== INFORMATION SHOWN ==

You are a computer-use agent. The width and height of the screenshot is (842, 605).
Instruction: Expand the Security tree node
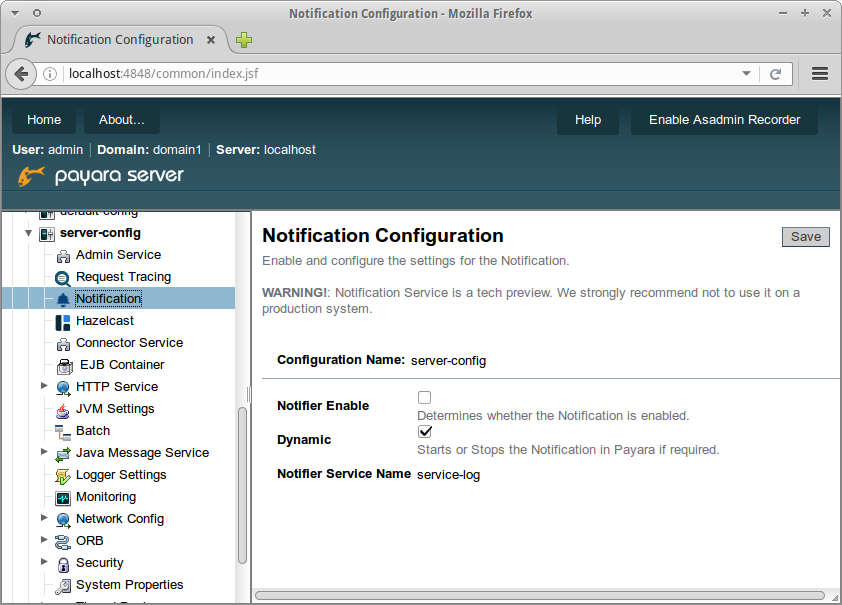(x=44, y=562)

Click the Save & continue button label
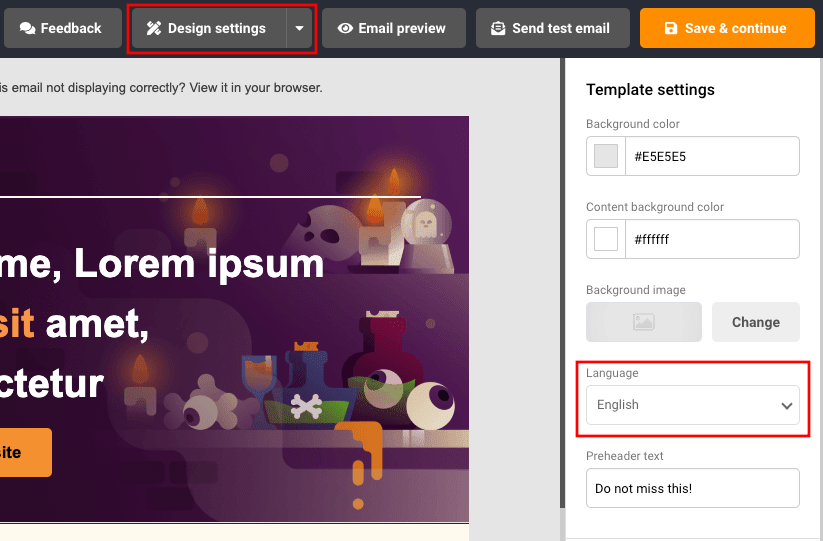(x=735, y=28)
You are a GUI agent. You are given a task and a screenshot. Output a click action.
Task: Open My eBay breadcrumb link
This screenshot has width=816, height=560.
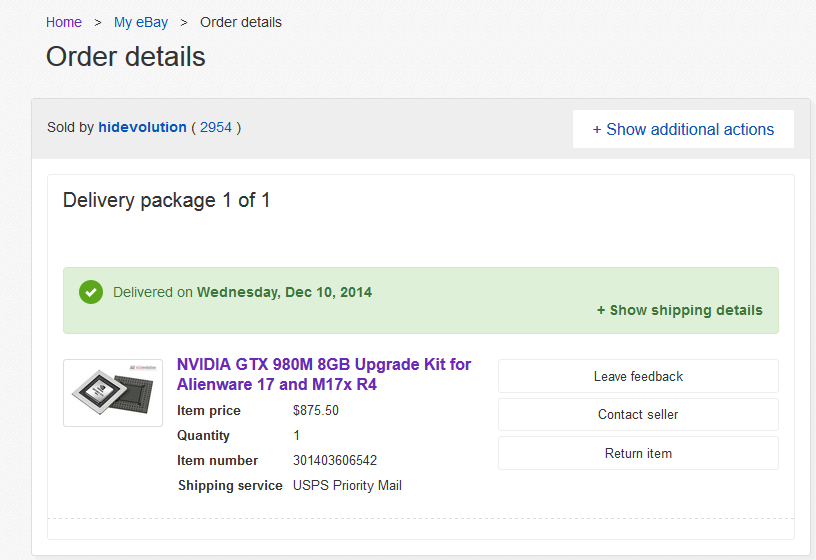pos(141,22)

===

● AIM OF THE TASK: Copy out every line of text from the listing above word for word, omitting the pictures.

● FINISHED TASK:
You are a computer-use agent. The width and height of the screenshot is (842, 605).
Instruction: Expand the Security tree node
(x=44, y=562)

Click the Save & continue button label
(x=735, y=28)
You are a GUI agent. You are given a task and a screenshot. Output a click action.
Task: Open My eBay breadcrumb link
This screenshot has width=816, height=560.
pos(141,22)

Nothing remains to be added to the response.